[Date Prev][Date Next][Thread Prev][Thread Next][Date Index][Thread Index]
Case-mapping, Unicode & internationalisation
I would like SRFI-13 to take advantage of the opportunity to tackle
the issues arising from internationalisation and Unicode, and do a
proper job. My design criteria for SRFI-13 are these:
- The SRFI-13 spec is independent of the implementation chosen for
representing characters -- one should be able to use SRFI-13 procedures
in Schemes that use ASCII, Latin-1, Unicode or other encodings for chars.
- The spec *is* designed to allow string-processing code to be portable
across different character encodings. This means that we include string
primitives (such as string comparison, case mapping) which cannot be
portably implemented using simple character primitives for Unicode
Schemes. For example, lower-casing a string requires more than mapping
CHAR-DOWNCASE over the string -- see below for the subtleties involved
when dealing with the full spectrum of Unicode.
In other words, I don't want to put in Unicode-specific ops, but I want all
the ops to make sense in a Unicode world. This is similar to my design
criteria for shared-text substrings.
Ben Goettner has been advising me on the subtleties of Unicode and case. The
good news is that there is a whole tech report from the Unicode people on this
issue. The bad news is that the possibility of Unicode does have impact on the
design of basic string operations.
The issues of case-mapping are laid out in Unicode Tech Report 21, which is
short, clear and available on the Web:
(It can be easily read in a few minutes.)
The short summary is that we are dropping two procedures (STRING-UPCASE!
and STRING-DOWNCASE!) and reinstating WORD-CAPITALIZE with a new name
(STRING-TITLECASE) and new semantics.
Here are the issues and their impact on SRFI-13.
- Case-mapping requires surrounding context
In Unicode, you can't actually do case-mapping on a single char in
isolation. In a few cases, it requires surrounding context info. For
example, Greek capital sigma downcases to two different chars depending upon
whether it is the final character of a word or not.
STRING-UPCASE & STRING-DOWNCASE use context in a Unicode Scheme. However,
context does not extend beyond the limits of the start/end indices, when
these are supplied.
CHAR-UPCASE and CHAR-DOWNCASE are not in the purview of SRFI-13. However,
this SRFI recommends that these two functions simply choose a reasonable
default for these cases (e.g., the NON_FINAL mapping).
- Titlecase <> uppercase
Unicode defines three kinds of case mapping: lowercase, uppercase, and
titlecase. The difference between uppercasing and titlecasing a character
or character sequence can be seen in compound characters (that is,
a single character that represents a compount of two characters).
For example, in Unicode, character U+01F3 is LATIN SMALL LETTER DZ. (Let us
write this compound character using ASCII as "dz".) This character
uppercases to character U+01F1, LATIN CAPITAL LETTER DZ. (Which is
basically "DZ".) But it titlecases to to character U+01F2, LATIN CAPITAL
LETTER D WITH SMALL LETTER Z. (Which we can write "Dz".)
character uppercase titlecase
--------- --------- ---------
dz DZ Dz
Scheme needs CHAR-TITLECASE and CHAR-TITLECASE? functions, but this is not
in the purview of SRFI-13, which handles strings, not chars.

[Requirements]
A) Return the part of the post on Unicode case-mapping in SRFI-13 between "- The spec *is*" and "for shared-text substrings.", inclusive.
B) In the post on Unicode case-mapping in SRFI-13, which two procedures are being dropped?
C) Extend the post on Unicode case-mapping in SRFI-13, picking up after its final sentence.

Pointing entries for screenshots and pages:
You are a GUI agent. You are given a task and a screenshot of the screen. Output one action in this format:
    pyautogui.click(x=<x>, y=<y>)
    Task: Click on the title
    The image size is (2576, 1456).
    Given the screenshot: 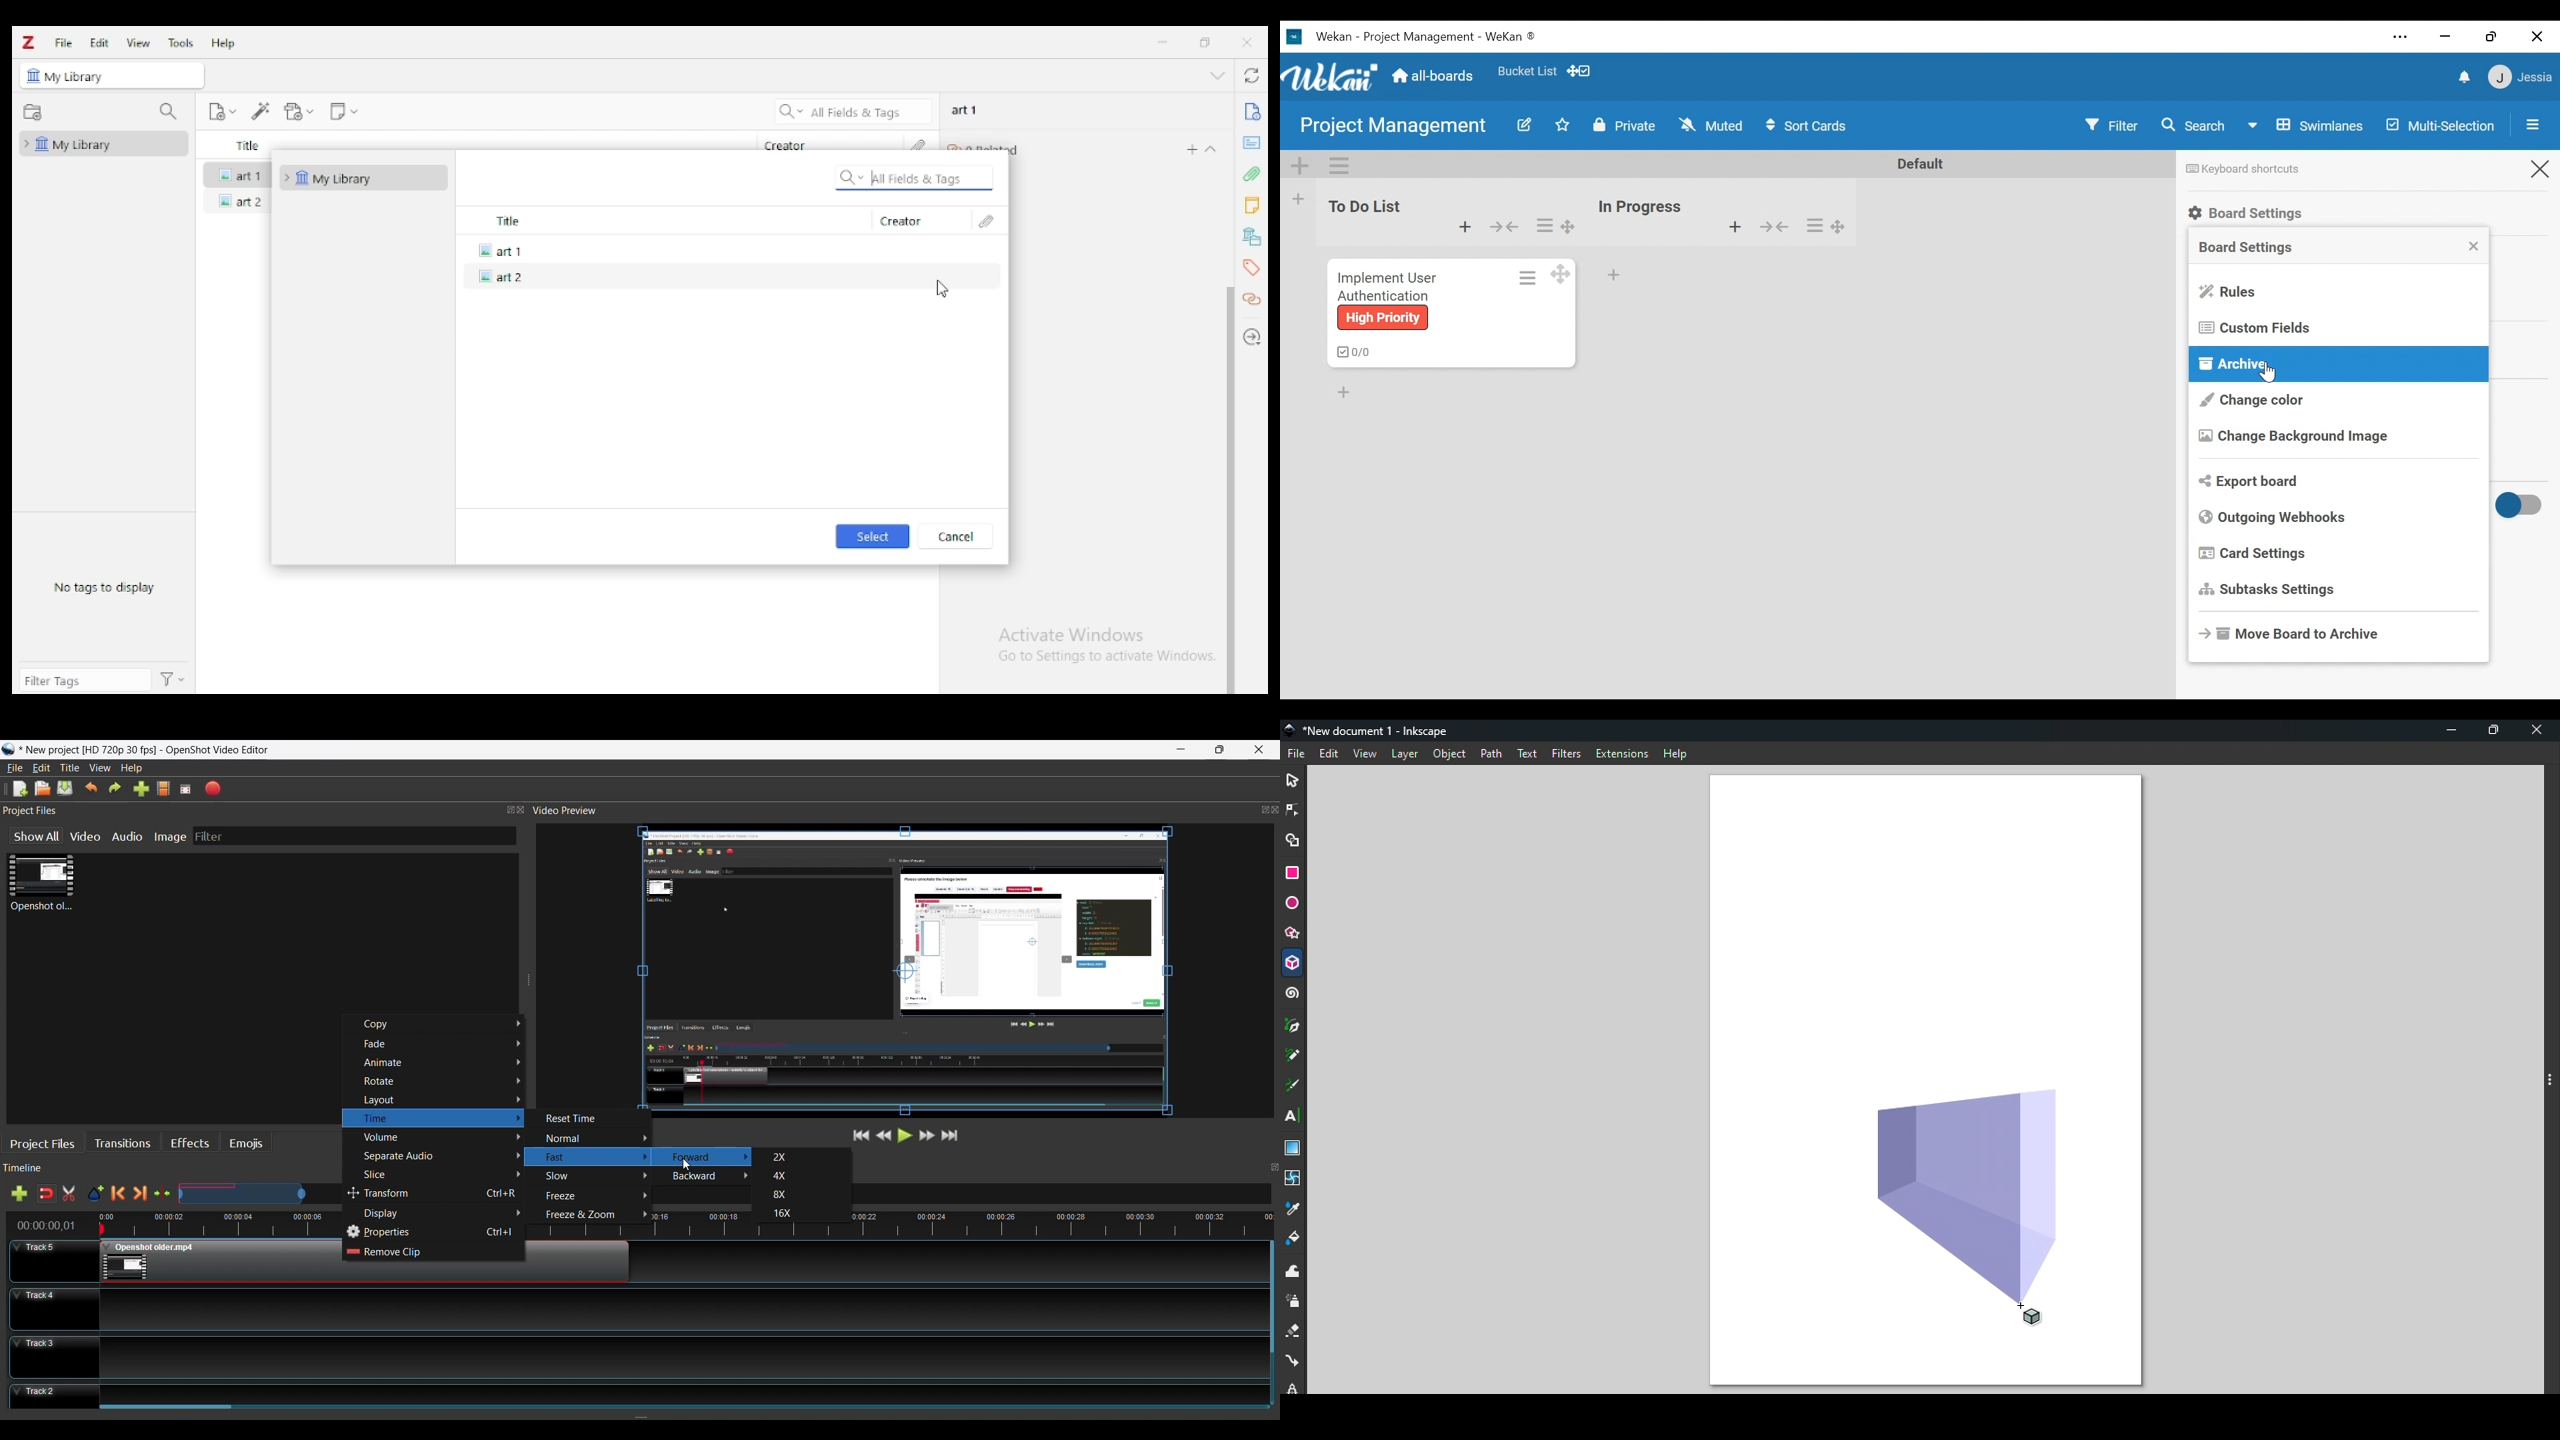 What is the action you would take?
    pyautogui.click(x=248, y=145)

[Answers for this exercise]
A)
- The spec *is* designed to allow string-processing code to be portable
across different character encodings. This means that we include string
primitives (such as string comparison, case mapping) which cannot be
portably implemented using simple character primitives for Unicode
Schemes. For example, lower-casing a string requires more than mapping
CHAR-DOWNCASE over the string -- see below for the subtleties involved
when dealing with the full spectrum of Unicode.
In other words, I don't want to put in Unicode-specific ops, but I want all
the ops to make sense in a Unicode world. This is similar to my design
criteria for shared-text substrings.

B) STRING-UPCASE! and STRING-DOWNCASE!

C)
STRING-CAPITALIZE is required to do the right thing with compound characters
in a Unicode implementation.
We also add STRING-TITLECASE, which uses the Unicode definition
of titlecasing a text string: every character not preceded by a
cased character is titlecased. All other characters are lowercased. E.g.
(string-titlecase "olin g. sHIVERS") => "Olin G. Shivers"
(string-titlecase "Laurence McCullough") => "Laurence Mccullough"
(string-titlecase "3com mAkes ROUTERS.") => "3Com Makes Routers."
(This is essentially the task handled by the old CAPITALIZE-WORDS function,
which was dropped a few rounds ago.) If the optional start index is given,
it is treated as the beginning of the string. E.g.:
(string-titlecase "jamie clark" 2) => "Mie Clark"
To recap, STRING-CAPITALIZE titlecases the *initial* character of a string.
STRING-TITLECASE processes the entire string.
- A single lowercase char can upcase into multiple chars
For example, German eszet upcases to "SS".
This is a problem for CHAR-UPCASE; STRING-UPCASE and STRING-TITLECASE can
handle it properly, and are required to do so in a Latin-1 or Unicode Scheme.
STRING-UPCASE! and STRING-DOWNCASE! are being dropped, since they cannot
guarantee to handle their arguments in-place. (Bummer.)
- Turkish has different case mappings.
Case-mapping functions are sensitive to external environment settings
in ways not defined by this SRFI. E.g., the current $LC locale in Unix.
Note that Turkish is the only language in the Unicode set with this problem.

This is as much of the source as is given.